Peninsula Hardy

Geography
- Coordinates: 55°30′S 68°12′W﻿ / ﻿55.500°S 68.200°W

Administration
- Chile

= Hardy Peninsula =

Peninsula in southern Chile

Hardy Peninsula of the Hoste

Peninsula Hardy (sometimes called "Pen Hardy") is a peninsula at one of the most southerly extremes of South America. It is the southern landform which extends into the Drake Passage to make the Bahia Nassau. It is part of a large island called Hoste, next to Isla Navarino and Isla Grande de Tierra del Fuego. It is located in the Commune of Cabo de Hornos, belonging to the Antártica Chilena Province of the Magallanes y Antártica Chilena Region, Chile. False Cape Horn is located at the southern tip of this peninsula.

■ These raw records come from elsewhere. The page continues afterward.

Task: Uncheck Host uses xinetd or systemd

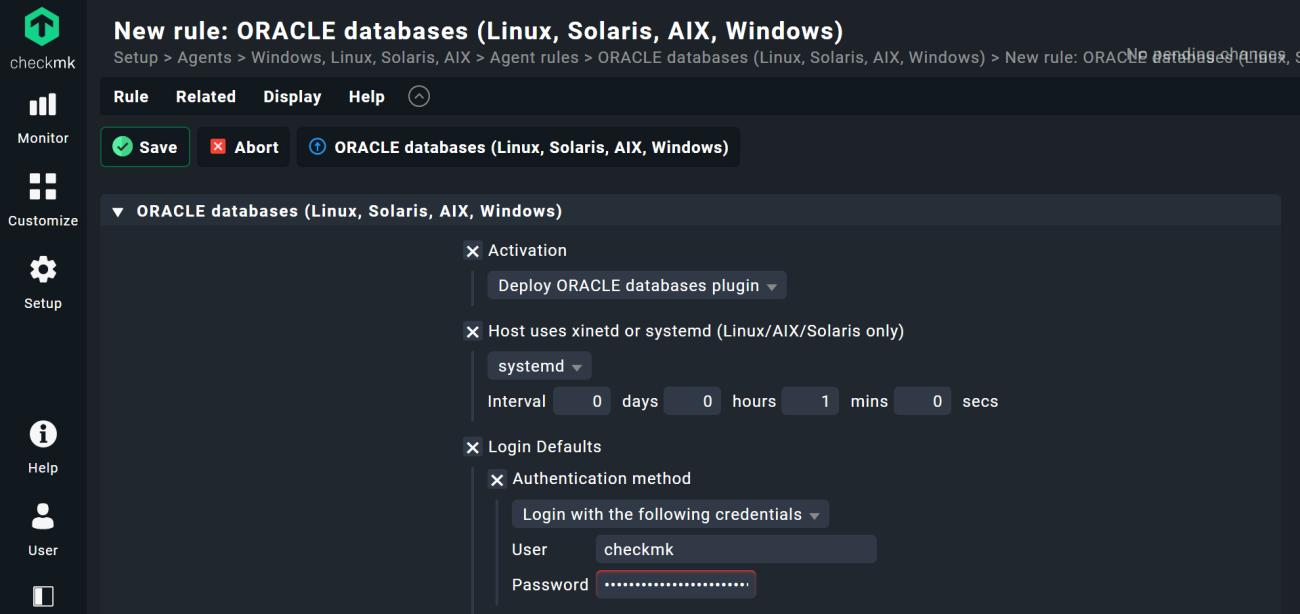Action: click(473, 332)
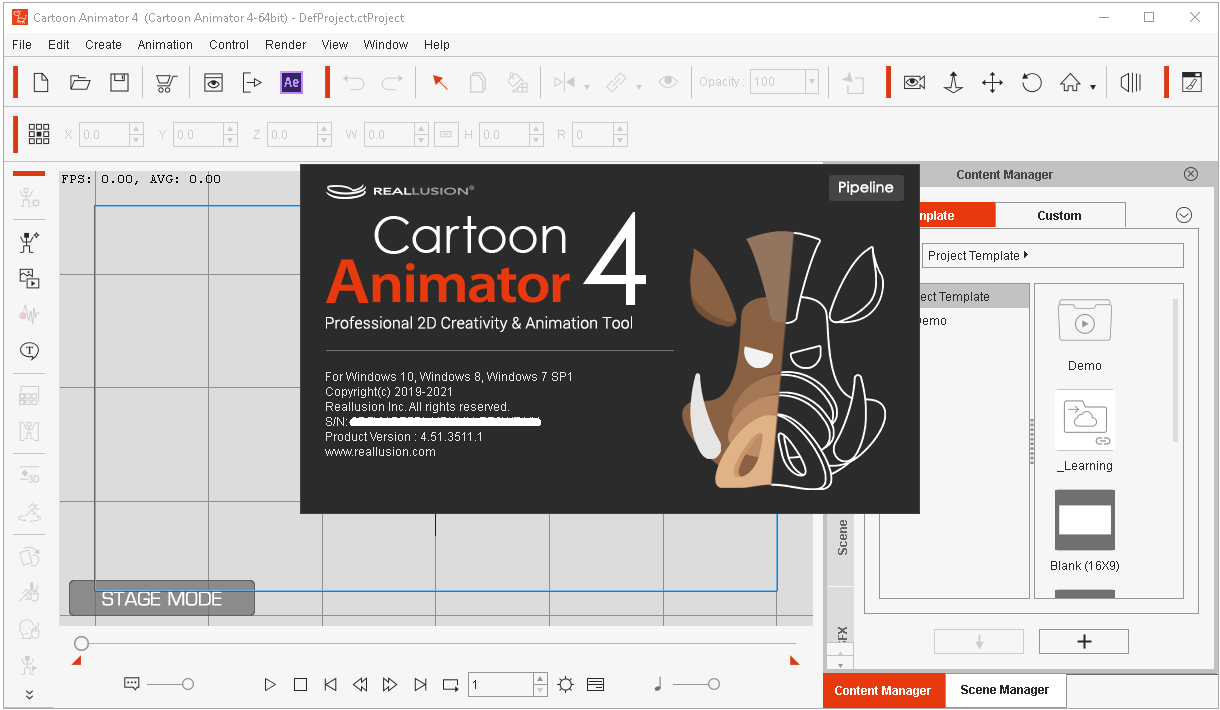This screenshot has height=710, width=1220.
Task: Select the red arrow selection tool
Action: [439, 83]
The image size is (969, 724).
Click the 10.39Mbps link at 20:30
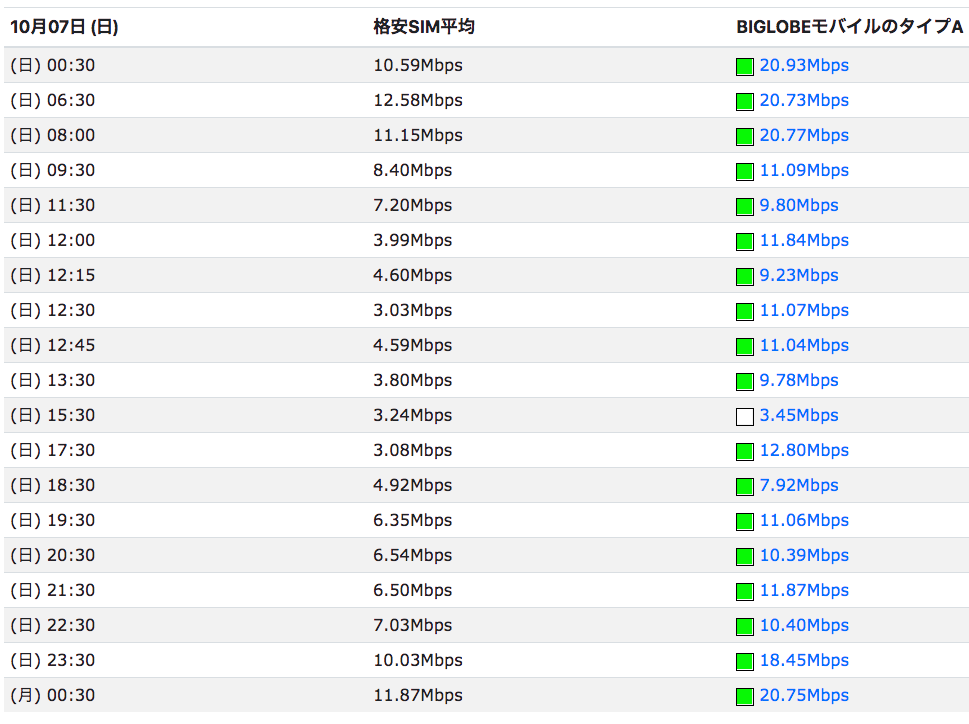pos(804,556)
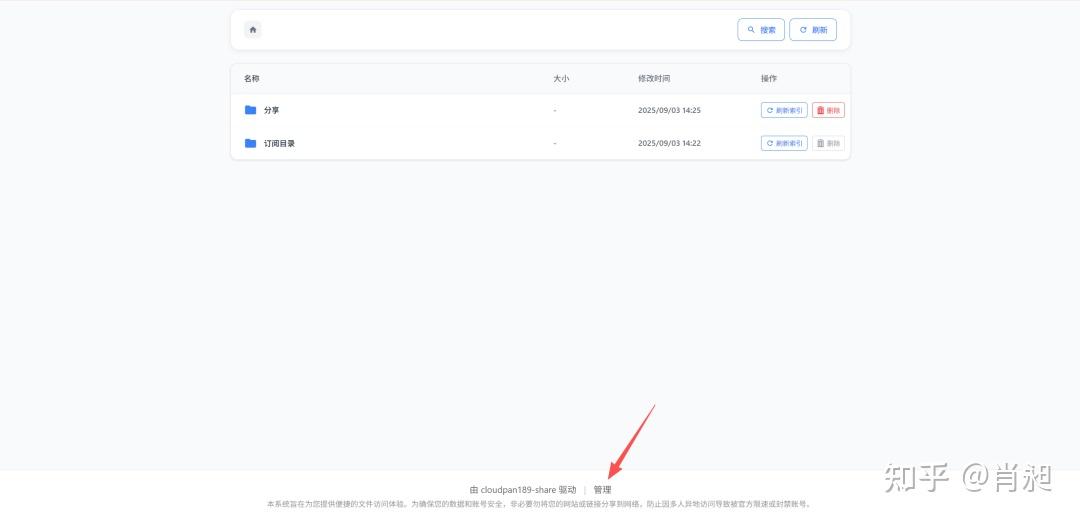Delete the 分享 folder with red 删除
The height and width of the screenshot is (522, 1080).
click(x=828, y=110)
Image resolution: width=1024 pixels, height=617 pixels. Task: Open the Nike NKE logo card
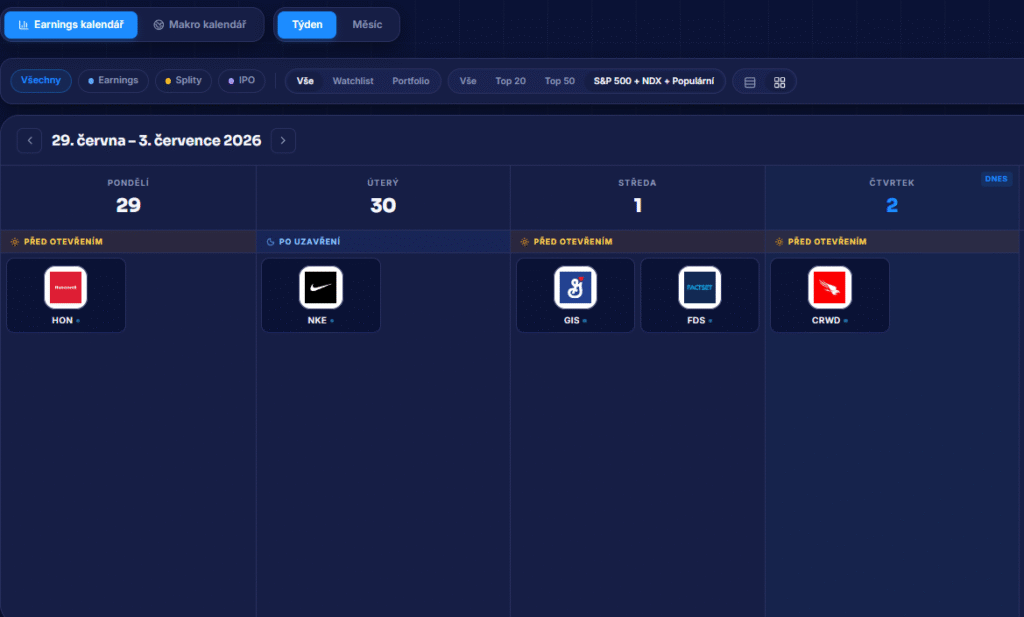click(x=321, y=295)
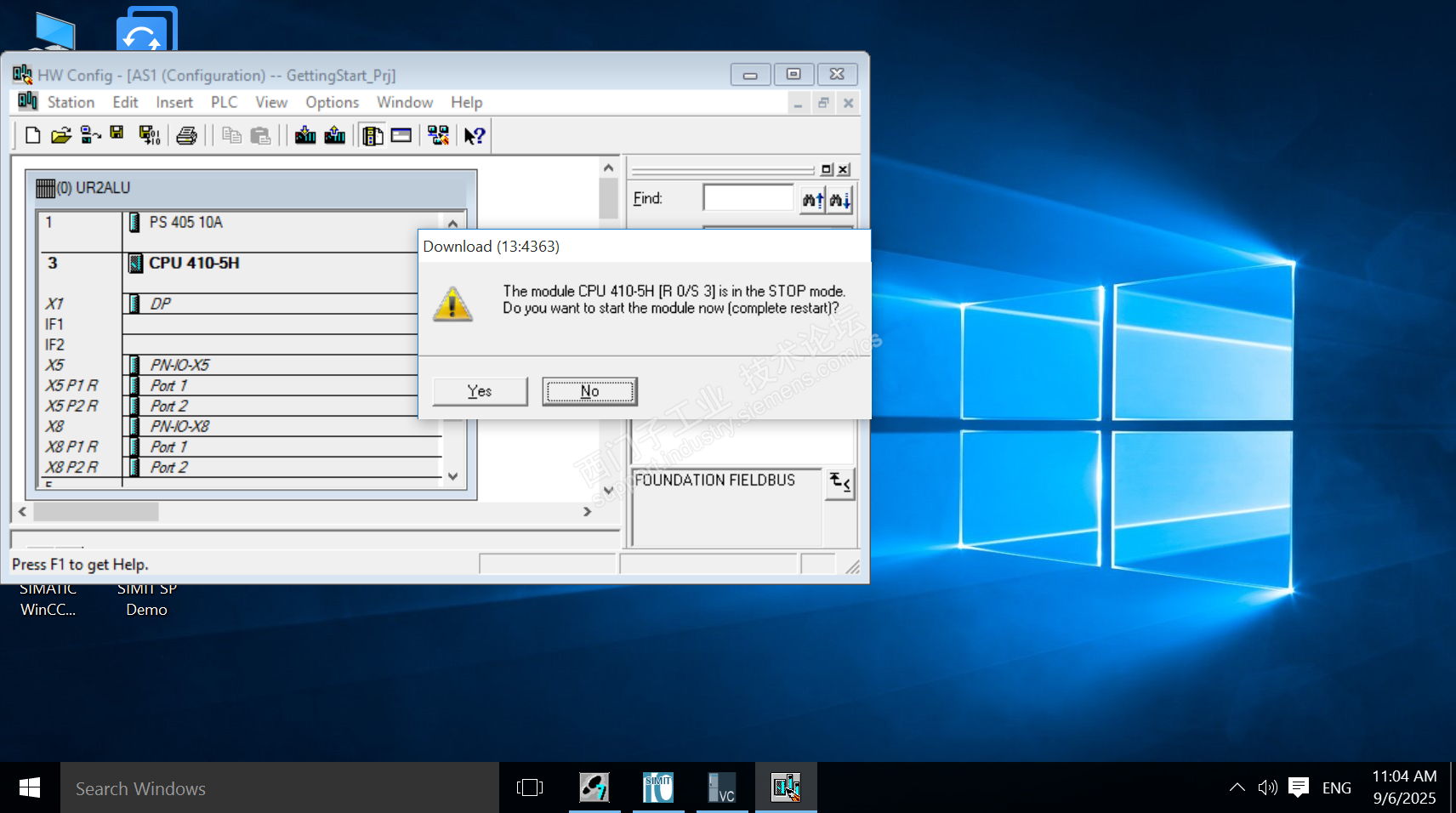The height and width of the screenshot is (813, 1456).
Task: Open the PLC menu
Action: pyautogui.click(x=224, y=102)
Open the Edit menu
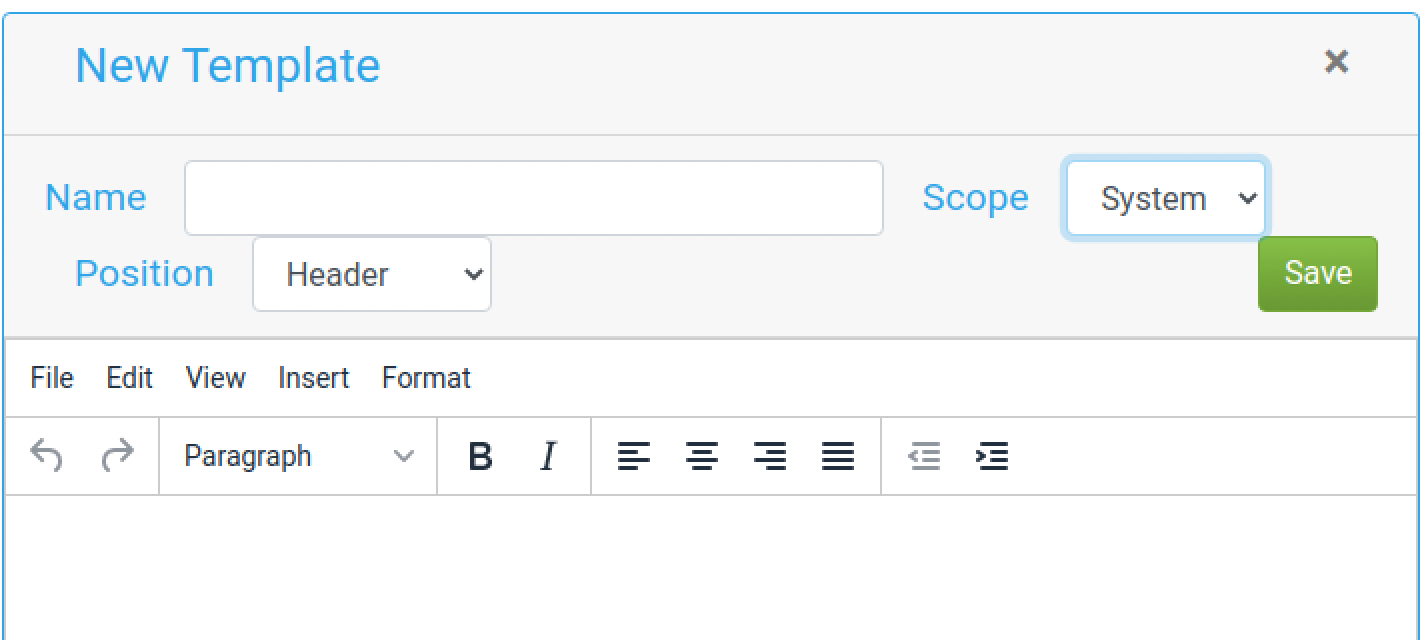1428x640 pixels. (129, 378)
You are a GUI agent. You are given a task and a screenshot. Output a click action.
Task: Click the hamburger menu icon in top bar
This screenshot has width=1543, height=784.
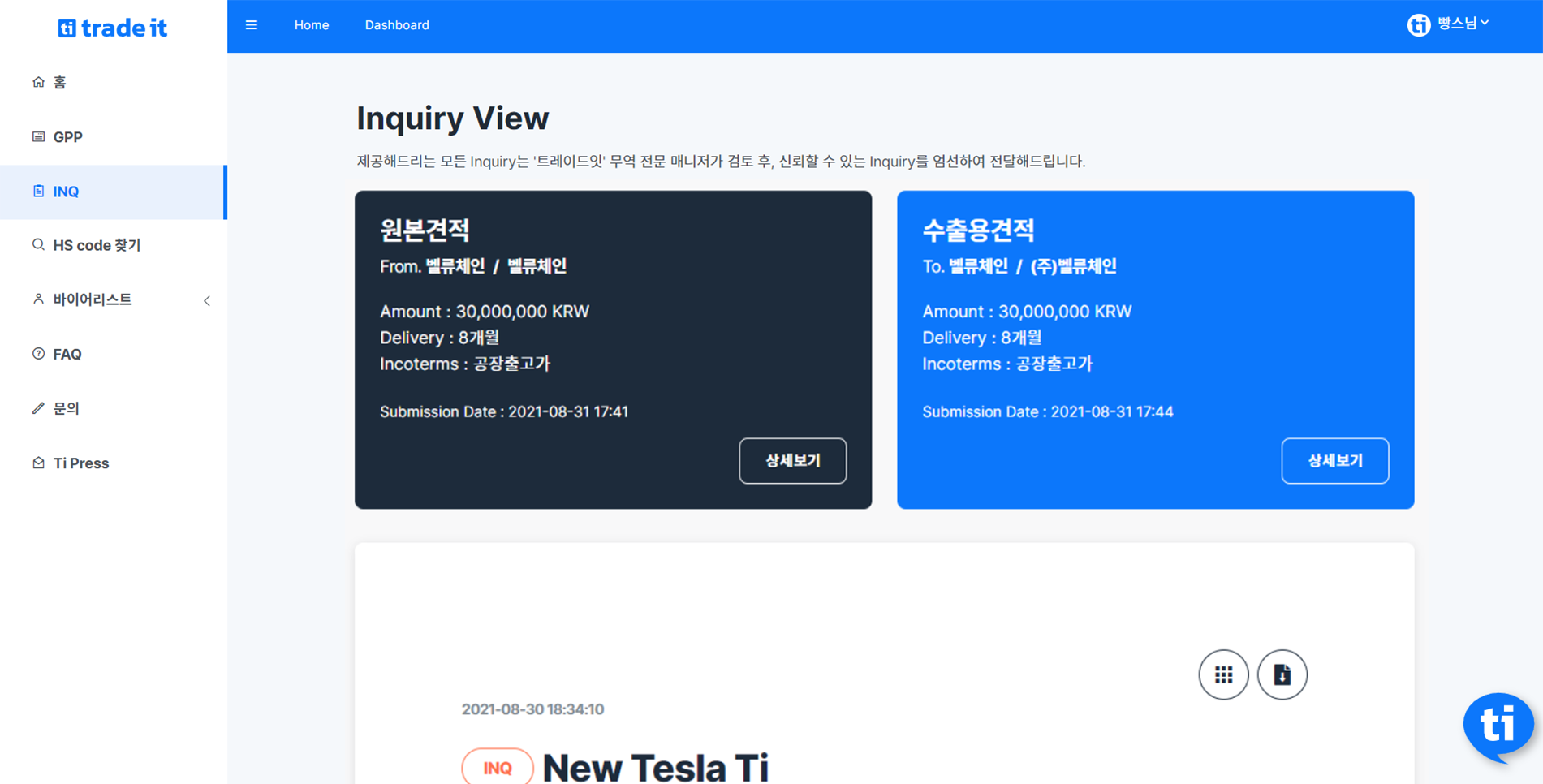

Peninsula Hardy forms the transition zone of the Hardy Formation, a late Jurassic-Early Cretaceous volcanic arc.

== Species ==

- 1840, Lophotus nodipennis, a species of Curculionidae (weevils), was collected by Charles Darwin and described by G.R. Waterhouse.
- 1985, Pratylenchus australis and Eutylenchus fueguensis, two species of Nematoda Tylenchina, were first discovered here.